Ils recrutent dans les basses classes moyennes, celles qui souffrent de la mondialisation, et veulent un homme fort qui bouscule
Il y a bien longtemps que je me pose la question du comment, Hitler a pu en toute légalité se trouver à la tête de l’Allemagne. Comment fut-il possible que des chrétiens l’aient soutenu ? Ou, du moins, n’aient rien fait pour contraindre ses visées politiques ? Des protestants et des catholiques ont pu voir en Hitler « un envoyé de Dieu » pour sauver l’Allemagne ou reconnaître une situation au sein de laquelle il sera toujours possible de s’accommoder.
Aussi, souvent je dis que nous ne devons pas oublier que l’hitlérisme s’est également installé dans la population.
En fait, il se trouve qu’aujourd’hui, les évènements politiques, tant en Europe qu’en Amérique du Nord, montrent comment une dictature peut s’imposer à tous. Des hommes, des femmes, peu appréciables au regard de la morale chrétienne, prennent la tête du gouvernement d’un pays par la légale voie des urnes. Des catholiques leur apportent leurs voix. Je comprends donc, plus exactement, je vois, comment le nazisme a pu se développer.
Tous les journaux que je consulte commentant l’actualité politique en donnent des exemples. Les pauvres, les personnes qui se découvrent humiliées par les entreprises capitalistes où l’humain ne compte pas face aux profits financiers espèrent obtenir gain de cause en en charismatique populiste. L’hebdomadaire La Vie du 17 novembre fait de ma question le titre de sa page de couverture. Trump, Erdogan, Poutine, le temps des affreux ; pourquoi ils sont élus.
« Trump, Poutine, Erdogan, Orbán, Duterte... Les nouveaux leaders populistes à travers le monde nous choquent par leurs outrances. Pourtant, ils ont bien été élus. »
Je donne ici à lire un article de La Croix qui mériterait bien avec d’autres études (par exemple celle de La Vie) d’être relu au sein d’équipes paroissiales. Comment se situe la droite catholique dans le courant lepéniste ?
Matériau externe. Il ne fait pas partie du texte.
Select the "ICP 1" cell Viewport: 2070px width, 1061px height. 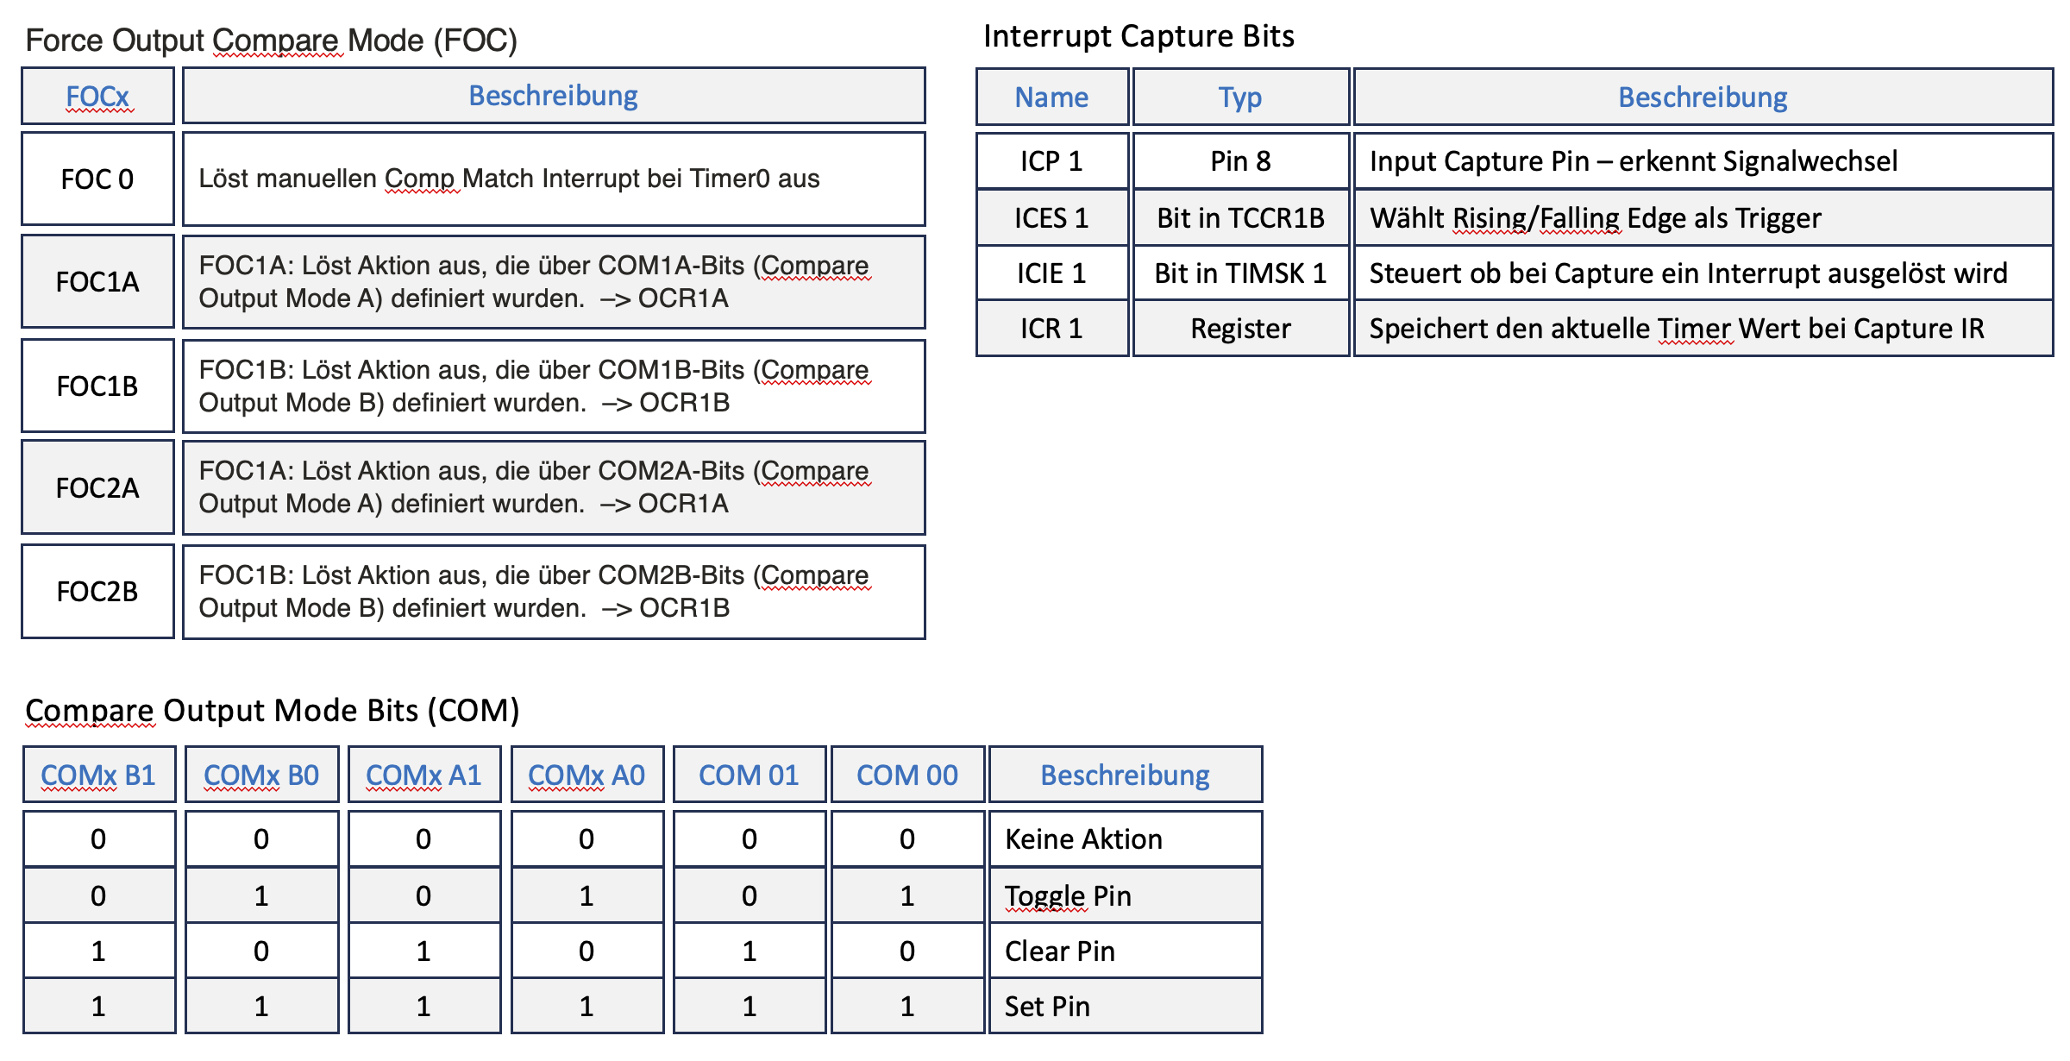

Victoire de Donald Trump : le vote des chrétiens américains à la loupe. Les évangéliques blancs plébiscitent Trump : un vote paradoxal ?
À 81 %, les évangéliques ont voté pour le Républicain Donald Trump. Un résultat qui n’étonne guère Mokhtar Ben Barka, professeur de civilisation américaine à l’Université de Valenciennes (1). « L’engouement des évangéliques pour Trump s’était concrétisé dès les primaires », affirme l’universitaire de Valenciennes en rappelant que les évangéliques représentent « 25 % de l’électorat américain et un tiers des partisans Républicains ».
Il faut toutefois préciser que seuls, les évangéliques « Blancs » votent très majoritairement pour les Républicains ; les évangéliques Noirs et hispaniques, qui représentent respectivement 5 à 6 % des évangéliques, votent, eux, Démocrates.
« Ce vote peut sembler paradoxal, poursuit Mokhtar Ben Barka, car Donald Trump n’incarne pas, tant s’en faut, les valeurs évangéliques. Certes, il est vaguement presbytérien, mais il n’a aucune connaissance du christianisme et s’est trompé plusieurs fois en citant la Bible. »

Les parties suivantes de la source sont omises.